(DATASET)
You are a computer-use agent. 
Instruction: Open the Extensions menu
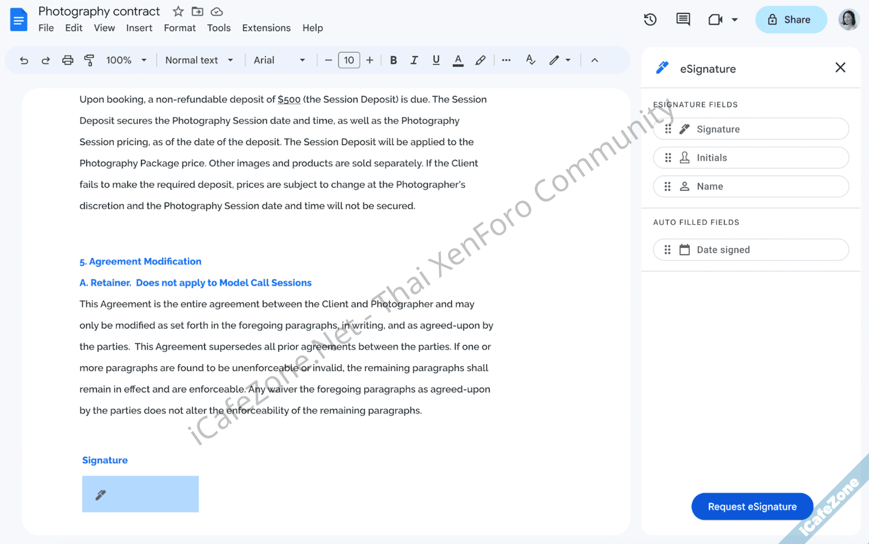(x=266, y=28)
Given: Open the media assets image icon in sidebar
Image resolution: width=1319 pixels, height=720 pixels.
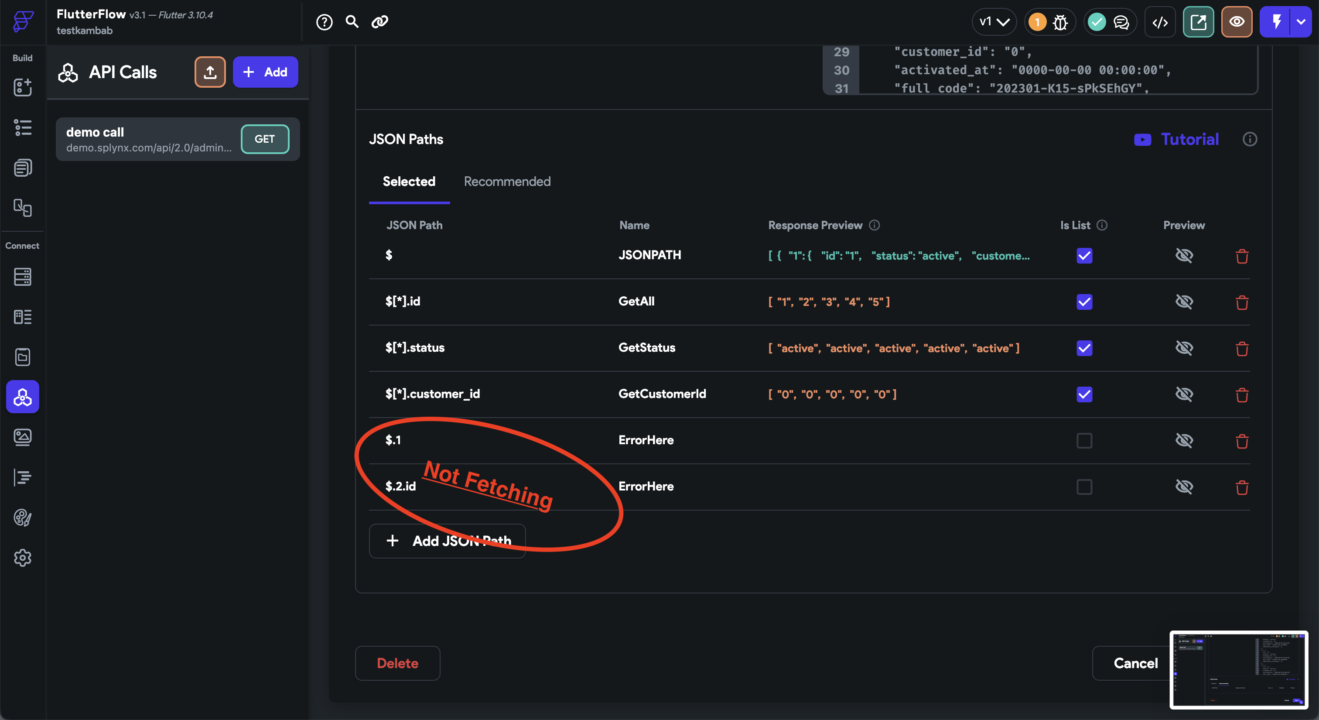Looking at the screenshot, I should point(23,437).
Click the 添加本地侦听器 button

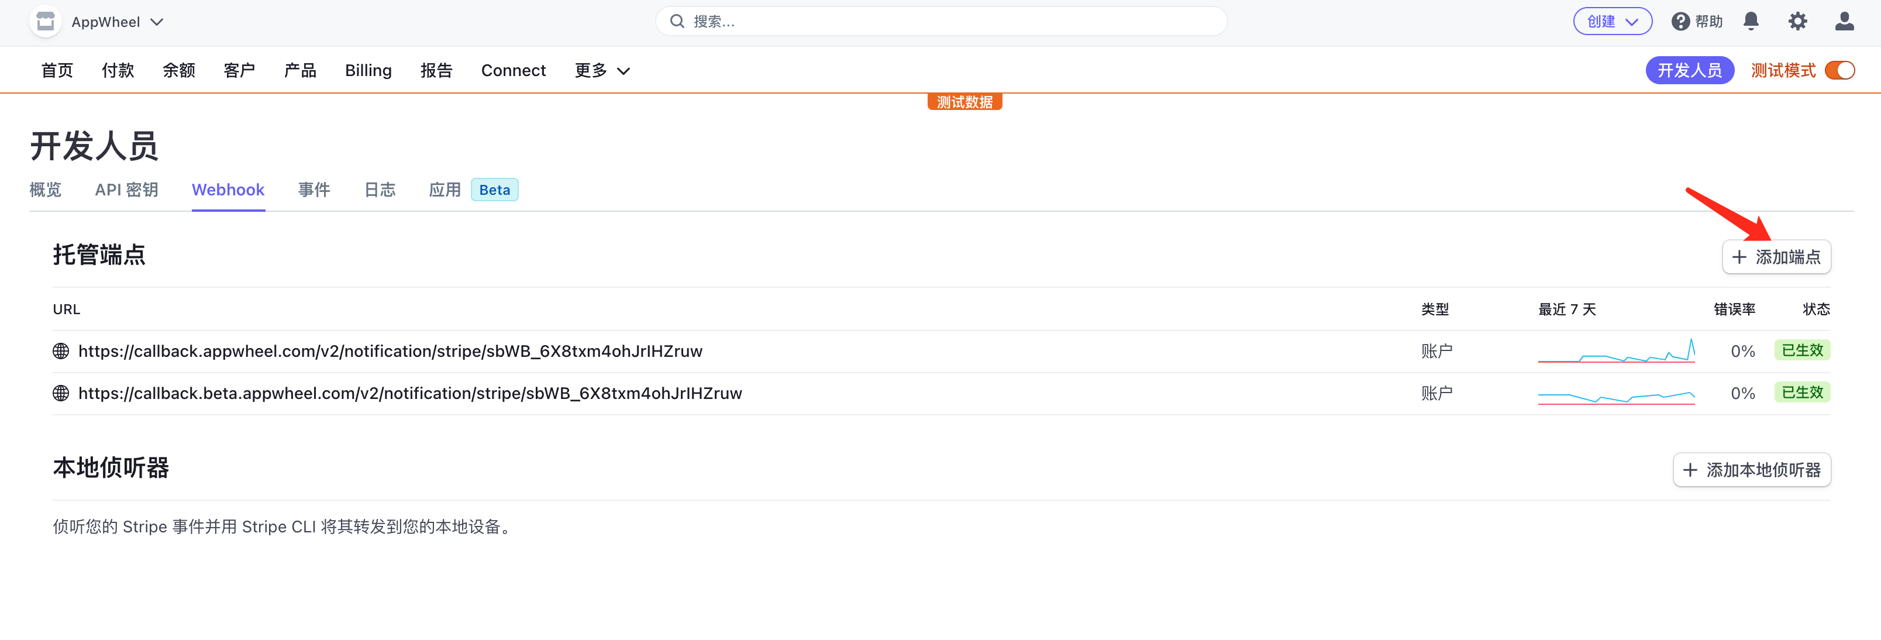pos(1752,470)
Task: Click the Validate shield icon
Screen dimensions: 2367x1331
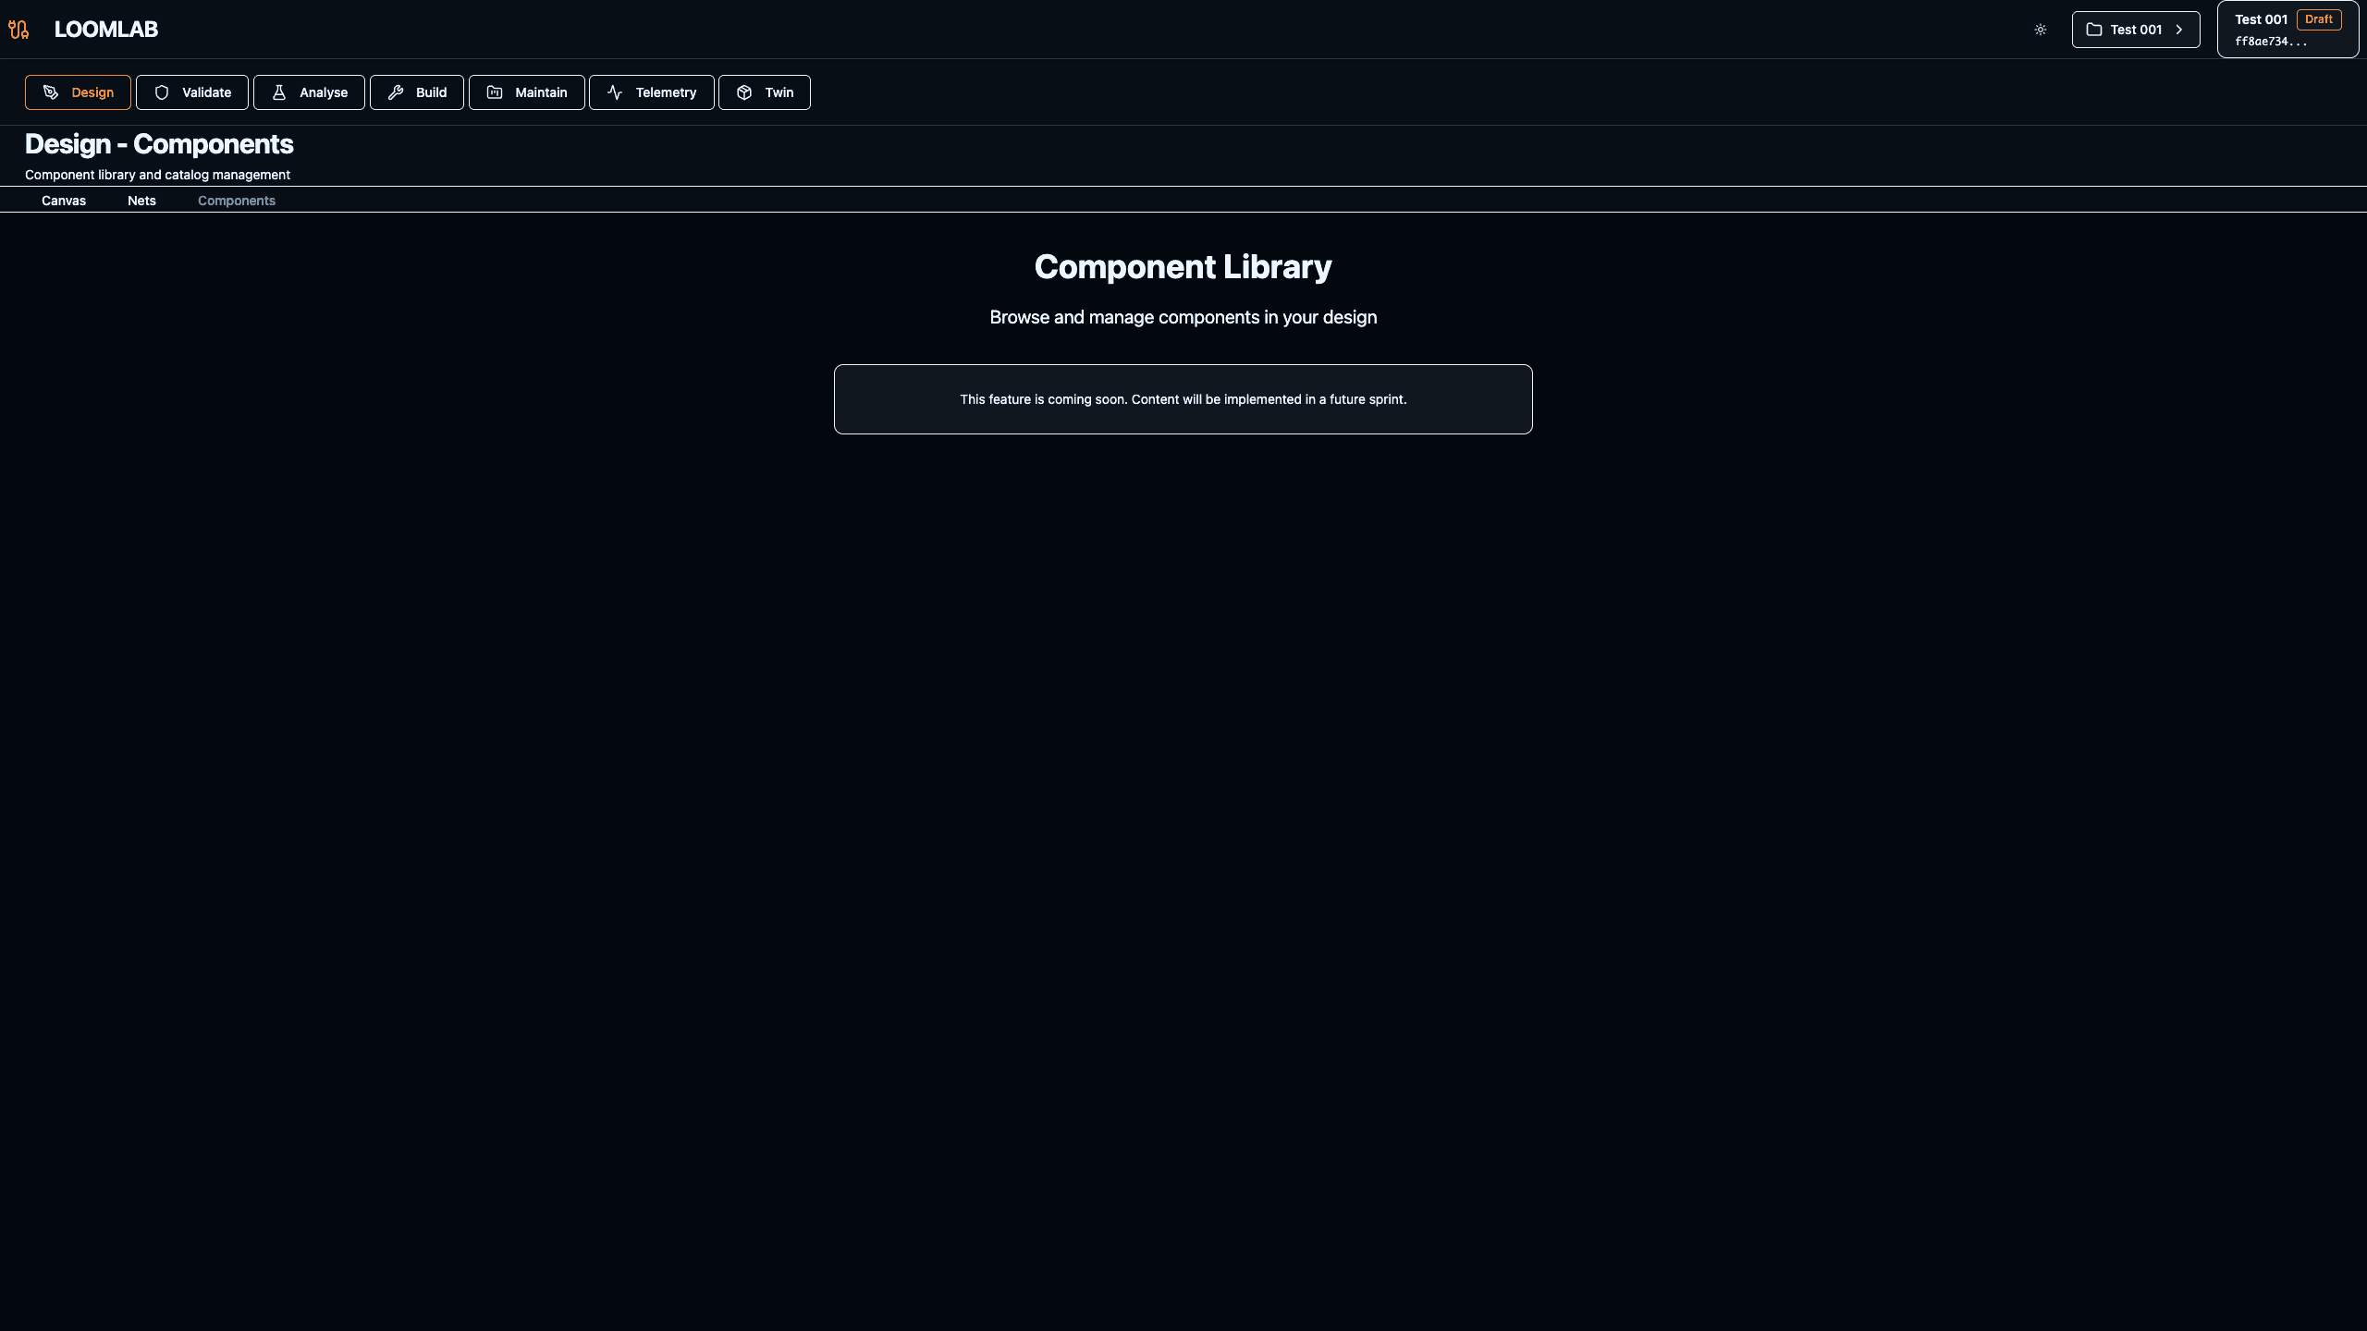Action: (163, 92)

(WHAT YOU SHOULD DO)
Repeat everything in the entries above word for word, excluding the images.

(TASK OUTPUT)
You are a computer-use agent. 
Instruction: Open the Extensions menu
(x=266, y=28)
Given: Open the media assets image icon in sidebar
Image resolution: width=1319 pixels, height=720 pixels.
Looking at the screenshot, I should point(23,437).
Click the 添加本地侦听器 button

pos(1752,470)
Task: Click the Validate shield icon
Screen dimensions: 2367x1331
Action: (163, 92)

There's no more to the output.